--- Excerpted passage Enclosed Below ---

Lately, seems as if Idaho is getting stuck with one or the other.

On Wednesday, Acting Governor Brad Little tacked Custer, Elmore, and Gooding counties on to a State Disaster Declaration that already included a majority of Idaho counties. At this point – as this was written, anyway – almost three-fourths of Idaho counties are listed by the state as disaster areas owing to flooding.

You see it in remote parts of Custer County and in the population center at Boise, where part of the greenbelt is shut off from access because of high river water.

The water managers seem to have done an effective job of keeping the conditions from creating more damage, at least to this point. But the challenge continues, and there are limits to what they can do.

The snow precipitation report from the National Resources Conservation Service lists snowpack levels by basin around the western half of the country. In Idaho, the accumulated precipitation so far this year is mostly in the range of 140 to 160 percent of normal, compared to generally around 105 to 95 percent at this point last year.

The Little Wood and the Big Lost are the highest, at 177 percent, but the Boise River and the Snake River above the Palisades Dam are at 159 percent – high levels. The lowest in the state is the Clearwater Basin at 121 percent.

That portends a real possibility of more problems ahead, if the melting doesn’t organize itself just right.

That’s some background for the governmental push and pull over Idaho and its disaster status, one partly approved and partly not.

--- End of Enclosed Excerpted passage ---

**Exercise tasks**
[A] Answer these questions using the passage on Idaho flooding:
(i) Which three counties did Acting Governor Brad Little add to the State Disaster Declaration?
(ii) Which basin is the lowest in the state, and at what percentage?
(iii) Why is part of the greenbelt at Boise shut off from access?
[B] From the passage on Idaho flooding, quote everything from "You see it in" down to "they can do.".
[C] For each statement, say whether it agrees with the passage on Idaho flooding, and quote the words that decide it:
(i) The Little Wood and the Big Lost are at 177 percent.
(ii) At this point last year, accumulated precipitation in Idaho was mostly 140 to 160 percent of normal.
(iii) About half of Idaho counties are listed by the state as disaster areas.

--- Exercise data Enclosed Below ---

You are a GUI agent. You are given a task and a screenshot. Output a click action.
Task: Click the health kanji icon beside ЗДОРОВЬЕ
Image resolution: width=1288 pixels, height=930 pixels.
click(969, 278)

--- End of Enclosed Exercise data ---

**Task solutions**
[A]
(i) Custer, Elmore, and Gooding counties.
(ii) The Clearwater Basin, at 121 percent.
(iii) Because of high river water.

[B]
You see it in remote parts of Custer County and in the population center at Boise, where part of the greenbelt is shut off from access because of high river water.

The water managers seem to have done an effective job of keeping the conditions from creating more damage, at least to this point. But the challenge continues, and there are limits to what they can do.

[C]
(i) Yes: "The Little Wood and the Big Lost are the highest, at 177 percent"
(ii) No: "compared to generally around 105 to 95 percent at this point last year"
(iii) No: "almost three-fourths of Idaho counties are listed by the state as disaster areas owing to flooding"